The financial situation of French higher education is very worrying. At the call of France Université, many higher education institutions are sounding the alarm about “universities in danger”. Beyond the question of resources, it is the way universities are managed that must be questioned, and in particular the measures inspired by new public management, which has revealed its dead ends. A new management must be invented.
30% of French universities were in deficit in 2023 ( 60% will probably be in 2024 ). The objectives of the LRU (Freedoms and Responsibilities of Universities) law relating to their financial autonomy now appear very far from us. French universities are increasingly dependent on the State budget and reversible funding. Due to a lack of financial visibility, they often have to undertake significant austerity cuts to keep their activities afloat. At a time when their budgets are going to be discussed in the National Assembly as part of the adoption of the State budget, the economic model of these universities is being questioned.
40-year-old management principles
The LRU wanted to apply the precepts of NPM ( New Public Management ) to French universities. The ideological bases of this management mode were first developed in the 1980s in the United Kingdom (Thatcher Government), in municipal administrations in the United States (for example, Sunnyvale in California) and then in public administrations in New Zealand and Australia.
In the early 1990s, public management researchers synthesized the founding principles of NPM, for example Hood or Osborne and Gaebler . They are mainly based on the separation of the steering and control functions of administrations and operational functions, the creation of autonomous administrative units, the control of these units by results, the monitoring of objectives included in contractualization programs and the use of market “mechanisms” as a mode of internal regulation.
Since 2007, French universities have seen these principles applied to them, notably through the LRU law and the transition to extended responsibilities and skills (RCE). On the economic and managerial level, the impact is felt at at least two levels:
- the important link established between the calculation of their budgets and their results (number of students, research contracts, publications),
- based on these results, the development of contracts of objectives and means with the State or other supervisory authorities (local authorities, EU).
The economic model of French universities has therefore become particularly dependent on performance indicators based mainly, as in heavy industry or mass distribution, on production volumes (pedagogical, scientific, partnership). But as many university presidents say, university management based on ratios per student or per researcher no longer works.
Our work indicates that in French public organizations, the desire to respect the fundamental principles of public service management (quality, continuity, adaptability or equality of access) remains but it impacts less and less on the economic model of these organizations.

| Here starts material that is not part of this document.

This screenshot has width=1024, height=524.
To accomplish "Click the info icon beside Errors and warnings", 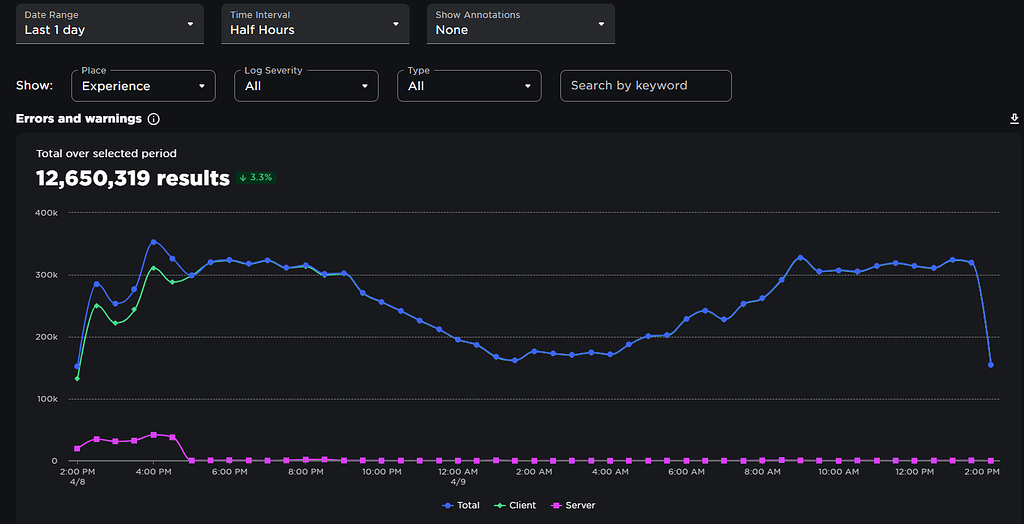I will [154, 119].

In many countries that were the first to adopt the precepts of NPM (United Kingdom, United States, Netherlands, Japan), its critical analysis has allowed the construction of a post-NPM public management recommending, for example, for universities, university self -management and governance shared between several stakeholders .
In France, instead of considering these new post-NPM managerial principles, as had been done previously with those of the NPM, successive governments have maintained French universities in a regime conditioning their resources on compliance with contracts or obtaining exceptional funding which calls into question, almost every year, their financial capacities and their development.
Constrained financial capacities
For 2025, the spending ceiling granted to higher education and research is planned to be identical to that of 2024 (at just over €31 billion) but excluding inflation and excluding additional budgetary effort, the exact amount of which will be defined during the next vote on the finance law. This new limitation of spending dedicated to French public universities first calls into question their economic model.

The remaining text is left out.